**RECORDS PROVIDED**:
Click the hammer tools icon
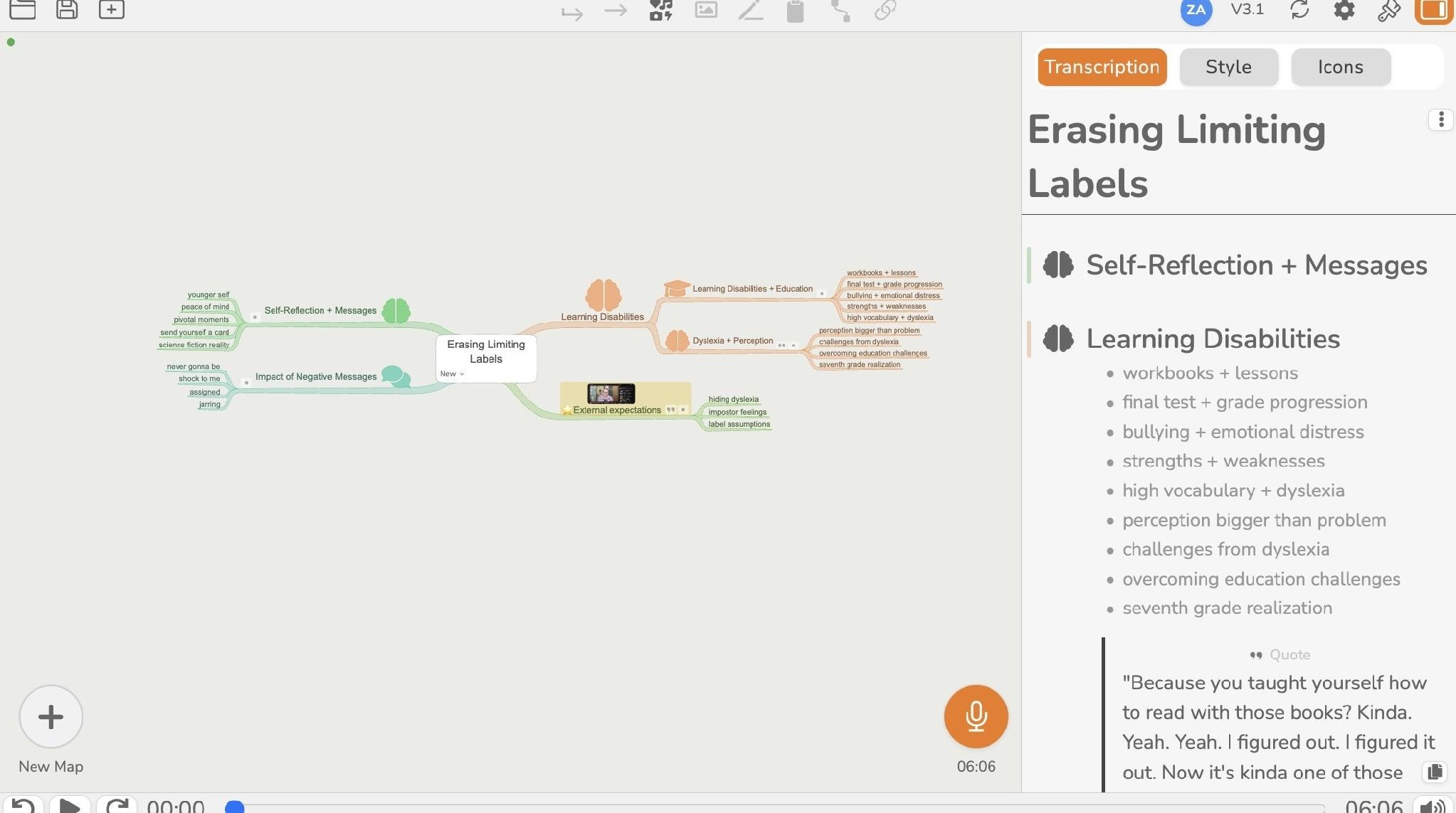The image size is (1456, 813). [1388, 11]
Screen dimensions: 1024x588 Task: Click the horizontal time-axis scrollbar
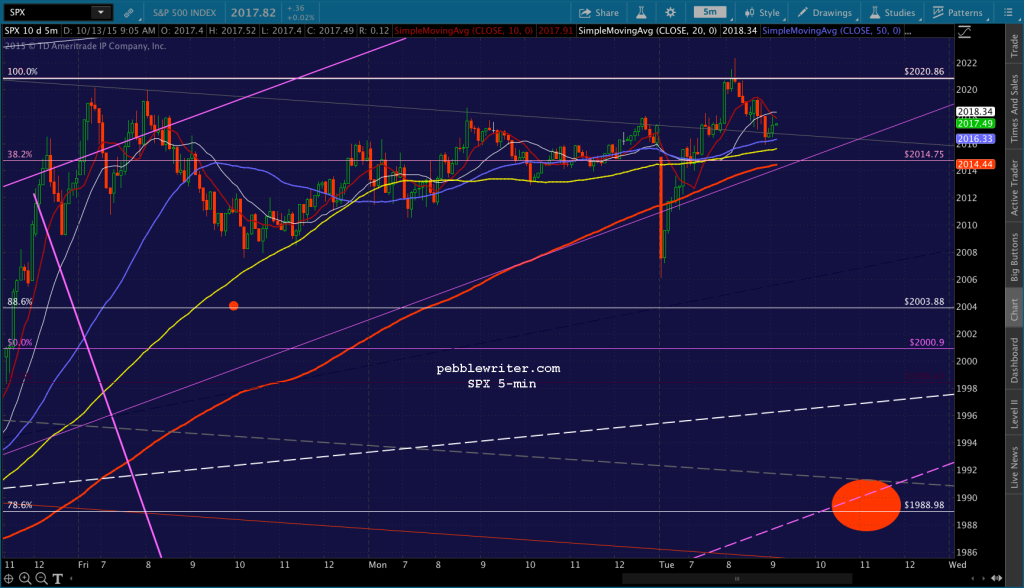(x=737, y=578)
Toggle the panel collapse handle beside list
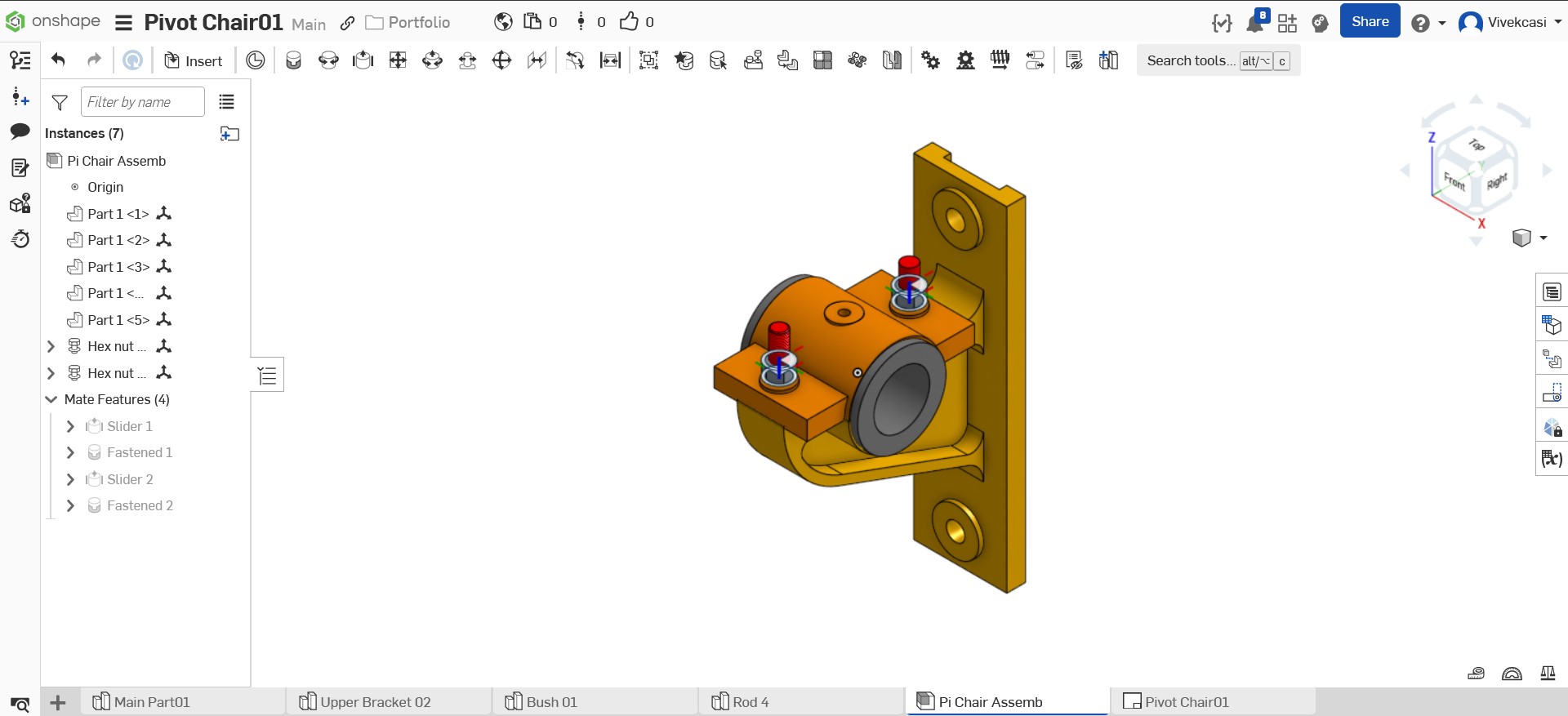Viewport: 1568px width, 716px height. click(267, 376)
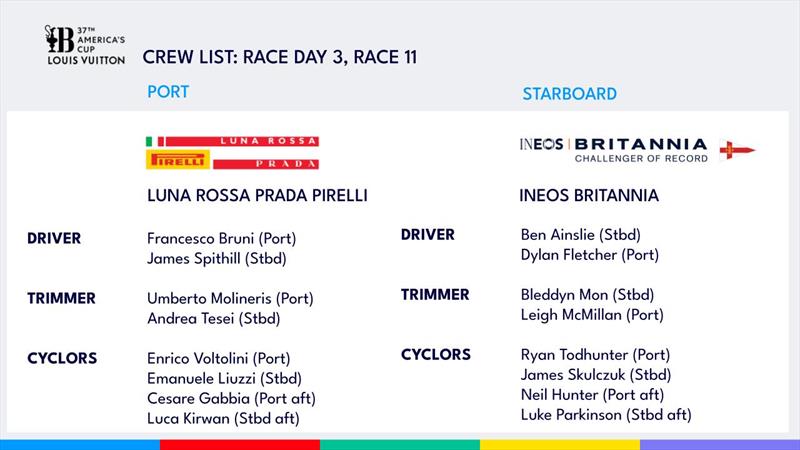Select the STARBOARD heading
800x450 pixels.
(569, 94)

**TO DO**: Render the rows above as a numbered list, beginning at the first row and stopping after the row that contains "(x=737, y=578)". Skip any blank lines and leave the pictures out.

**COMPLETE ANSWER**:
1. Click the hammer tools icon
2. The image size is (1456, 813). [1388, 11]
3. Screen dimensions: 1024x588 Task: Click the horizontal time-axis scrollbar
4. (x=737, y=578)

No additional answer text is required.